Here is at least one way to do it … thoughts?
res50_model = models.resnet50(pretrained=True)
res50_conv = nn.Sequential(*list(res50_model.children())[:-2])
This grabs a pretrained resnet50 model courtesy of the
torchvision package and then builds a sequential model based on it that excludes the final two modules (e.g., the one that does average pooling and the fully connected one)
for param in res50_conv.parameters():
param.requires_grad = False
No need to backprop through the model since I’m using it purely for feature extraction.
inputs, labels = next(iter(dataloders['train']))
inputs, labels = Variable(inputs), Variable(labels)
outputs = res50_conv(inputs)
To test, I grab 4 examples and run them through my modified model.

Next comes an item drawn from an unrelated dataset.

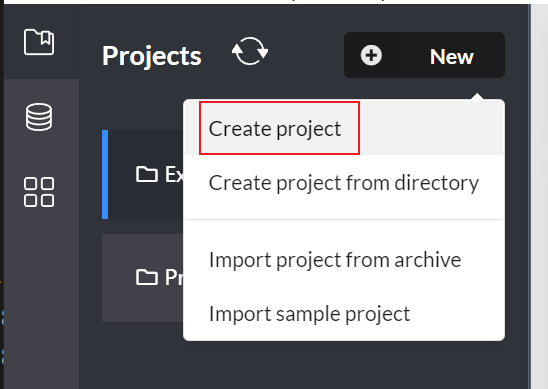Click the right edge scrollbar strip
This screenshot has width=548, height=389.
[539, 196]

outputs.data.shape # => torch.Size([4, 2048, 7, 7])
And voila, I get the 2048x7x7 output I expected!
It’s feels both weird and cool to be able to pass in images of any size into the network and that it just works. I burnt a few minutes here and there trying to get the model to tell me the output size of this layer or that layer until I realized it only works for the fully connected layers because, I believe, those are the only ones that do have a definitive input and output shape. The convolutional layers inputs/outputs shape will b dynamic based on the shape of your examples … which like I said, feels both weird coming from using Theano/TF but also very cool.